Özeleştiri kültürünü bastırmak veya bu mekanizmadan istifade etmemenin neticesi; kokuşmuşluk, gericilik, statükoculuk, hataların kutsallaştırılmasıdır. Nihai nokta kendi eli ile kendi ipini çekmektir. Gücü elinde bulunduran her kim olursa olsun özeleştiri kültüründen adım adım uzaklaşıyor. Peki ideal olanı savunanlar ne yapıyor? Bakın muhalefetin içler acısı haline… Vatandaşlar muhalefeti toplumsal sorunların çözümünde temel bir aktör olarak görmek yerine kendi yarasına merhem bulmaktan aciz olan bir kurum olarak görüyor. Evet, gerçekten muhalefetin haline baktığımızda aklımıza şu söz geliyor; “Kelin ilacı olsaydı kendi kafasına sürerdi.”
Bakın Çanakkale örneğine…
40 yıldır CHP’de ana kademlerde görev yapmış olan Nejat Önder istifa sonrası AK Parti grubundaki konuşmasında dedi ki; “Beni bugün AK Parti saflarına getiren, gelmemde ki en büyük etkenlerden bir tanesi, bizim partimizde Atatürk lazım olduğunda sahip çıkılıyor. “Atatürk” demekten yüksünen üst düzeyde partililerimizin çoğalmış olması, PYD ile komşuluğa bile razı olan genel başkan yardımcılarının olmasından dolayı bundan böyle siyasi yaşamıma AK Parti saflarında devam edeceğim.”

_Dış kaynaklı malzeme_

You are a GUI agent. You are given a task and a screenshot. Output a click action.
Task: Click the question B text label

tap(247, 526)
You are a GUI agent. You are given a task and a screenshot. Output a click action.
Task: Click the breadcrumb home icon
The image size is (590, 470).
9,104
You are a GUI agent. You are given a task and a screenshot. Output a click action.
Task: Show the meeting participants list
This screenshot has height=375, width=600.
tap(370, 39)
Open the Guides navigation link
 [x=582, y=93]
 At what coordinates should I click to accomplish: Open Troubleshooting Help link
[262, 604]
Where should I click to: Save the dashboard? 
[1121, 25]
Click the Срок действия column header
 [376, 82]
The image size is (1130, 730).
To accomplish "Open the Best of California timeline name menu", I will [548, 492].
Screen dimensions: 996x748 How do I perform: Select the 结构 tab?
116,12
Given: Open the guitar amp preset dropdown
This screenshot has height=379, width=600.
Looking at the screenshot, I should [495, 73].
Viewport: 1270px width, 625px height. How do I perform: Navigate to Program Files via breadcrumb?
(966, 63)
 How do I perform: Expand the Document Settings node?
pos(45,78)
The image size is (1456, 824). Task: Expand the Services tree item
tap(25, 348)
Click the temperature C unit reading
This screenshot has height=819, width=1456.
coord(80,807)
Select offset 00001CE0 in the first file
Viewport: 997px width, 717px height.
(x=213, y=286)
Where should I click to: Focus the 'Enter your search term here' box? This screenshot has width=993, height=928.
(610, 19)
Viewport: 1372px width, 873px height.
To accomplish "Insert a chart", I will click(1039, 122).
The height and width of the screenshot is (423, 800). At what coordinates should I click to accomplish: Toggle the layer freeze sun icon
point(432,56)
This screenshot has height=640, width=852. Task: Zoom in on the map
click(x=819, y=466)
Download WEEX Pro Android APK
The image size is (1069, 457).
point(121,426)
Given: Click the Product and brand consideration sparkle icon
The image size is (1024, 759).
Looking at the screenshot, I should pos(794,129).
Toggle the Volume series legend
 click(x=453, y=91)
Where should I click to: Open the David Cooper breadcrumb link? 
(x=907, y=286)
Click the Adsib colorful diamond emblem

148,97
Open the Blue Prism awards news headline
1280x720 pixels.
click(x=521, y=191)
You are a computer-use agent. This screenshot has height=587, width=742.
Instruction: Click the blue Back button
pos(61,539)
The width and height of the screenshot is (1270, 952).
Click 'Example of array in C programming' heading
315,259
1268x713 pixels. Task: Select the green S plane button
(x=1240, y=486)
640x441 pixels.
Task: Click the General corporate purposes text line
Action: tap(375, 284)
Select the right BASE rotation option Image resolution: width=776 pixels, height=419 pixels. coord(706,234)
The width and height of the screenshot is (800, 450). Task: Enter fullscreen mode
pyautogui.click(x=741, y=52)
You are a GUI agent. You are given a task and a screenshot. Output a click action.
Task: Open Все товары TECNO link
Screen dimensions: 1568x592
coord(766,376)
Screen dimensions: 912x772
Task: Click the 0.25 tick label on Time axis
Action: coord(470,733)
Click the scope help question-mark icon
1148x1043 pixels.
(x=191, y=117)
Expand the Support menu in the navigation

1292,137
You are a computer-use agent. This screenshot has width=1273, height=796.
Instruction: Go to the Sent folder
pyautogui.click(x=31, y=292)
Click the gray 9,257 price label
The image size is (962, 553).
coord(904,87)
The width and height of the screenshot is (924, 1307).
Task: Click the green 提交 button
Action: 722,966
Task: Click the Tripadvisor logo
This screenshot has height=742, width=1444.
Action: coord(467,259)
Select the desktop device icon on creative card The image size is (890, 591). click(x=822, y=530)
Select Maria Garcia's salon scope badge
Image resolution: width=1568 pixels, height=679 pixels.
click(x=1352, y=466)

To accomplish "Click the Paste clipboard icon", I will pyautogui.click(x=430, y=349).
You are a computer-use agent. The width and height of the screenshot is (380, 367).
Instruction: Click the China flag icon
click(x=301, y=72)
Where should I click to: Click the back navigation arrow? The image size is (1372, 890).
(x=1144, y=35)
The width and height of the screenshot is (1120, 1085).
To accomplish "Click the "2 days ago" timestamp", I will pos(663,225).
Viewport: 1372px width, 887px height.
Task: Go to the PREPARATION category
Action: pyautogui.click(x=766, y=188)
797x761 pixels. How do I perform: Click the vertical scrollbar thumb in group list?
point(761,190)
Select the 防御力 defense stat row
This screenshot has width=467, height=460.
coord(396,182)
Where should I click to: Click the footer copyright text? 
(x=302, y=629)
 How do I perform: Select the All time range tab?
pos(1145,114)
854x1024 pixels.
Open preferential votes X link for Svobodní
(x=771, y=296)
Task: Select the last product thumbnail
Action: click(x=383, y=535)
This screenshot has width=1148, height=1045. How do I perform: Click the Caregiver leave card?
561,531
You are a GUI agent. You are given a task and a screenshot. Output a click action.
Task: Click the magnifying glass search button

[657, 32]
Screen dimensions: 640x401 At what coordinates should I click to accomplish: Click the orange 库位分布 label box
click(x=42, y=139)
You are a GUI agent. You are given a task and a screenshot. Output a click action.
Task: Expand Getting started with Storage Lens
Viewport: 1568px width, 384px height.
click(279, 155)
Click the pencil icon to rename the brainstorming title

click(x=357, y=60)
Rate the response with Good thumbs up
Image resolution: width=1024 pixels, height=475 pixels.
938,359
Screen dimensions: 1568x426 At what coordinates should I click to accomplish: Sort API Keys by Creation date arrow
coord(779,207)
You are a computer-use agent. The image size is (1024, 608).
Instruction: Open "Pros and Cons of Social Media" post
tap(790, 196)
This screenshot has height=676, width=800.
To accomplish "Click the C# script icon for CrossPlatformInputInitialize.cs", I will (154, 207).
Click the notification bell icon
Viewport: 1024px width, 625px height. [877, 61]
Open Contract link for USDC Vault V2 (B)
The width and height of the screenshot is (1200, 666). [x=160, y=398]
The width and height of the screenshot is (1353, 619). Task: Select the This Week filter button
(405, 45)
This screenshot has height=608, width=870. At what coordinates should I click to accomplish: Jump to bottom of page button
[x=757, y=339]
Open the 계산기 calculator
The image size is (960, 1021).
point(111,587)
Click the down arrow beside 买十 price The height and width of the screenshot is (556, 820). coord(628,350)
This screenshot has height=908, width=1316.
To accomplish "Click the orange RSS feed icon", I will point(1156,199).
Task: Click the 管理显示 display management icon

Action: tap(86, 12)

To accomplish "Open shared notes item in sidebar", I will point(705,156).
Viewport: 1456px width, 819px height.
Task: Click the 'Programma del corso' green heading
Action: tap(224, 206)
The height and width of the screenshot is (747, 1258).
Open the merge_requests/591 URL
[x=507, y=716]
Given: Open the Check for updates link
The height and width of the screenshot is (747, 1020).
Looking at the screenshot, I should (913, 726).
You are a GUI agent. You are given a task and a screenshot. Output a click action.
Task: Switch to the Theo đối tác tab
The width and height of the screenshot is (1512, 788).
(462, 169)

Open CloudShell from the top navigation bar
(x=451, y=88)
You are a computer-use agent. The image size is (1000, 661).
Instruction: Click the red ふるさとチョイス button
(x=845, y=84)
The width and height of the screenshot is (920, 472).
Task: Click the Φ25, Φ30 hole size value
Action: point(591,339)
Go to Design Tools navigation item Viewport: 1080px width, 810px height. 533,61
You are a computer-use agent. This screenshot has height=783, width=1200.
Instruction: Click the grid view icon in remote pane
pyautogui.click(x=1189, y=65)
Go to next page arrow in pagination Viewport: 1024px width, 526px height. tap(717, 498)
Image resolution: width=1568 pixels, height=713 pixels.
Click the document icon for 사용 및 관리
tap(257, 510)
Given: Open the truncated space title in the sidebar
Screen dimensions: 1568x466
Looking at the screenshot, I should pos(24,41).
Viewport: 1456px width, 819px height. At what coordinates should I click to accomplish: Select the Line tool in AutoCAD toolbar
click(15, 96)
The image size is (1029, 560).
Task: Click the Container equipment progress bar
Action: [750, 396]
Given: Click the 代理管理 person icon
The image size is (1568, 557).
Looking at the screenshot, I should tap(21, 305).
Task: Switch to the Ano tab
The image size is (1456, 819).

Kimse bu sözler karşısında tek kelime etmedi. CHP İl Başkanı Metin Ümit Ural basın toplantısı yaptı “ihanet, kumpas” dedi konuyu kapattı. Bu kadar mı yani… Aslında Ural çok şey söylemek istiyor ama söyleyemiyor! Susmasına rağmen, CHP içinde ellerinde “sopayla” gezen bir grup tarafından onca itibar suikastına maruz kalıyor, bir de konuşursa başına gelecekleri az çok görüyor…
Görünen o ki CHP bu mevzuyu “kafasını kuma sokarak” unutmaya, unutturmaya çalışacak. Ne Ülgür Gökhan ne Muharrem Erkek çıkıp; “hayır efendim bizim partimizde Önder’in iddia ettiği gibi bir durum yok zaten öyle olaylar da yaşanmadı” diyemeyecek! Özgür Ceylan’ın ise zaten Çanakkale diye bir gündemi yok o CHP genel merkezinin “soru önergeci vekili” zaten…
Peki CHP’nin yol arkadaşı, Millet İttifakının ortağı İyi Partinin Çanakkale komiseri Rıdvan Uz bu konuda herhangi bir şey söylemeyecek mi? Rıdvan bey konuşur, inisiyatif alır “aman şu küsmesin, bu darılmasın” demez. Öyle ki belediye başkanı Ülgür Gökhan’a kamuoyu önünde en sert eleştirileri yapan kendisidir…Bizim Rıdvan Uz’un milliyetçiliğinden zerre şüphemiz yok. Biz biliyoruz ki Uz’un, Atatürk demeyi yük olarak görenlerle, PYD komşumuz olsun diyenlerle işi olmaz. Rıdvan Uz bizim bildiğimiz Rıdvan Uz ise eğer bu meselede topa girip “kral çıplak” demelidir, susmamalıdır!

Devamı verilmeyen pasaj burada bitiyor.